Conceived at the height of the Cold War, The Hunt for Red October is an espionage film full of intrigue and adventure, yet it curiously retains a strong focus on research skills. This was an era where computing power was minimal. Information vital to national security had to be obtained via diligent sleuthing through dusty archives, journals, and intercepted correspondence.
I wanted to reflect this low-tech approach to intelligence gathering by showcasing the methods and more specifically, the tools our protagonist would've used to gain an understanding of his country's enemies.
This is by design a sequence without human actors. Although the presence of people is felt through their accoutrements, they are never seen. Macro lenses were utilized for a shallow depth of field that would allow the camera more intimacy with books, microfiche readers, and assorted documents.
Original Titles
After an introduction to the titular submarine, we are transported through an old etching of a navy battle into Jack Ryan's home office in London where he is packing for a trip to Washington D.C. The camera slowly pans around the room observing various books secret files and Naval memorabilia, and then cuts to include the faintest hint of character development when he pauses to comfort his daughter.
The remainder of the sequence consists of shots of Ryan traveling, as well as an introduction to the idea that he hates flying. It will not be possible to replicate these character moments in my version, but both of these plot points are reiterated via dialogue in the following scene.
The message in this sequence is clear. Ryan is going through a lot of trouble to travel to D.C. with his message. However I believe the titles could be better put to use by focusing on the actual research that lead him to make these travel plans.
Original Title Analysis
I wanted my project to reflect the same timing as the original. Consequently, my starting point for this redesign was an analysis of the original title sequence.  
I was surprised both by the total length of this sequence as well as how briefly each name is on screen. Each title begins reducing its opacity immediately after it finishes fading in.
Also of note is a rather large gap in the middle of the sequence to insert a scene that helps establish the main character. As I had no access to the original actors, my version would not include this scene.
Initial storyboards
Asset development
Cinema 4D was used to build a rudimentary wireframe model of the Red October.

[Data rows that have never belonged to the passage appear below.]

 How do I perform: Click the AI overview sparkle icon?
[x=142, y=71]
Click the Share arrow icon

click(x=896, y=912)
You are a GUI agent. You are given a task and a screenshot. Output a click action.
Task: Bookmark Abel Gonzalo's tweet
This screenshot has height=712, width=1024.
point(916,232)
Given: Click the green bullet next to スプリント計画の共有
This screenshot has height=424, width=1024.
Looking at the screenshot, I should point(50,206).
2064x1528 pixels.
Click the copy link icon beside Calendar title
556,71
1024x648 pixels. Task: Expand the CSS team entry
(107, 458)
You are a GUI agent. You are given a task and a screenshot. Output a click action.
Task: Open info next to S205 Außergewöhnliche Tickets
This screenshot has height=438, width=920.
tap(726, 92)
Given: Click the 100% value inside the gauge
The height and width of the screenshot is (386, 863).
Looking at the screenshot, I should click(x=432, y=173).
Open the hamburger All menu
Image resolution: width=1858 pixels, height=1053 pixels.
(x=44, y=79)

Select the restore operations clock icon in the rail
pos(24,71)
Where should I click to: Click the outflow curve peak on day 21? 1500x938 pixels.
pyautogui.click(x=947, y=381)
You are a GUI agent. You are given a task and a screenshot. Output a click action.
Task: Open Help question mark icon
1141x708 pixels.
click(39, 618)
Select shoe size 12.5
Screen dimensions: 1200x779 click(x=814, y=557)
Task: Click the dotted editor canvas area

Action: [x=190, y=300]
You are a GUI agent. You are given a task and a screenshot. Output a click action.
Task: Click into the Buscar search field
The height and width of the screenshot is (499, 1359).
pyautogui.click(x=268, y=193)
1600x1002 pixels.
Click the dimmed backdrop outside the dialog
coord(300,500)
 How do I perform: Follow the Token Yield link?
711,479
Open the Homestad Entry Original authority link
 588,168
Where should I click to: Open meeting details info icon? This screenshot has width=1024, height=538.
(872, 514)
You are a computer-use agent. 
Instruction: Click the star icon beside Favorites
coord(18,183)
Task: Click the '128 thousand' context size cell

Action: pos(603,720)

These images would eventually be displayed on a large monitor and then filmed via camera to simulate the presence and intimacy of a 1980s era computer.
In the year 2019 it is considerably easier to obtain satellite photos of Russian naval bases.
A quick Google Earth session rewarded me with multiple views of formerly mysterious harbors.
Then it was just a matter of drawing boats and their wakes, then desaturating and printing them.
To further create a sense of research, fake documents were created, and degraded to appear photocopied.